Ese bebé ha crecido dentro de ella, ha ocupado sus entrañas poco a poco, se ha dormido y despertado en su interior, pateándola más y más al acercarse el parto, y ahora, ya afuera, descansa en su pecho… ¿Qué otras palabras si no “¡Te quiero tanto!” puede decir una madre?

El nacimiento de un niño es solo el comienzo de lo que será (ojalá así sea) un largo y complejo camino para esa pequeña personita. La nueva criatura, ya afuera del vientre materno, donde ha vivido hasta nueve meses, es ahora absolutamente dependiente en esos seres que la están meciendo tan tiernamente. ¿Serán buenos con ella? ¿Tal vez ha de surgir otra persona, muchas personas, que van a llegar para ayudar y que serán “como madres, o padres” para el bebé?
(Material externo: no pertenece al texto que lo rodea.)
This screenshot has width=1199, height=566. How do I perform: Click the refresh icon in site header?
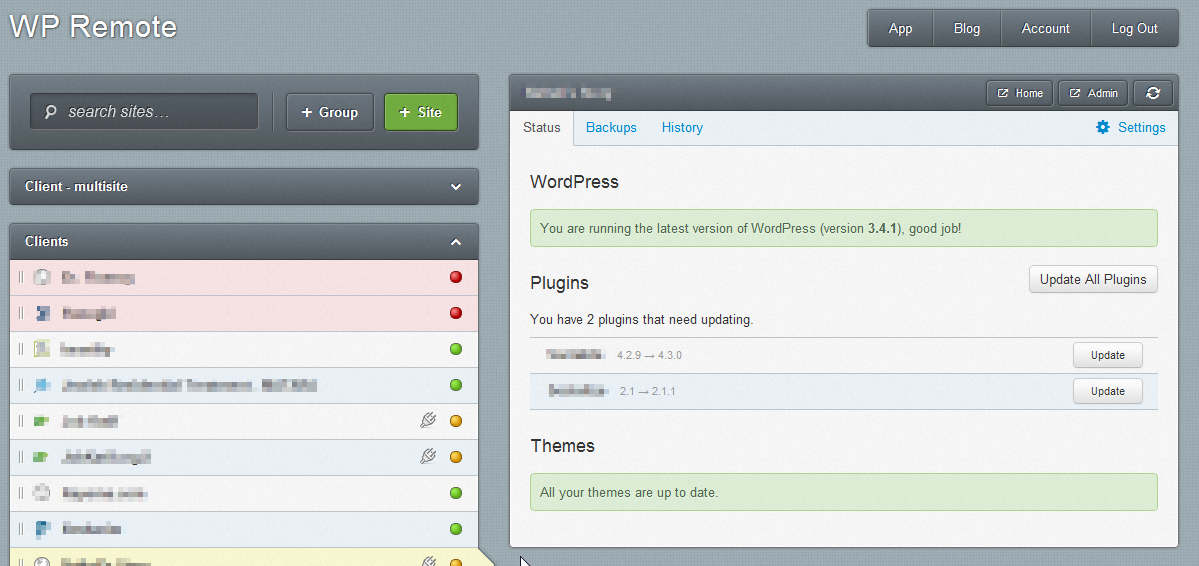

Y es aquí cuando deseo recordar a mi segunda madre, Yolanda Lizana, ‘Yolita’, una huérfana joven, poco más de veinte años de edad, cuando llegó a la casa de mi abuela, donde mis padres vivieron en un principio. Yolita llegó para cuidar de mi bisabuela. Cuando pudimos mudarnos a una casa propia, se vino con nosotros (bisabuela incluída), transformándose en nuestra segunda madre, para mi y mis tres hermanas.

Yolita nos ayudó de mil maneras: me enseñó a leer y escribir a los 4 años de edad, nos llevaba a la escuela ―dos a la vez― en su bicicleta, nos enseñó a montar caballos, a cuidar de las gallinas… En fin, la lista es interminable.

Yolita tenía treinta y ocho años de edad al dejar nuestra casa, para formar su propia familia. Ella sigue muy viva. Recién cumplió 96 años. Su cuerpo, un poco gastado, su espíritu, intacto. Nunca dejó nuestros corazones y nosotros seguimos en el suyo.

Es para todas las madres, para aquellas que nos dieron vida físicamente y para aquellas que nos ayudaron a crecer en este mundo, que dedico estos pensamientos.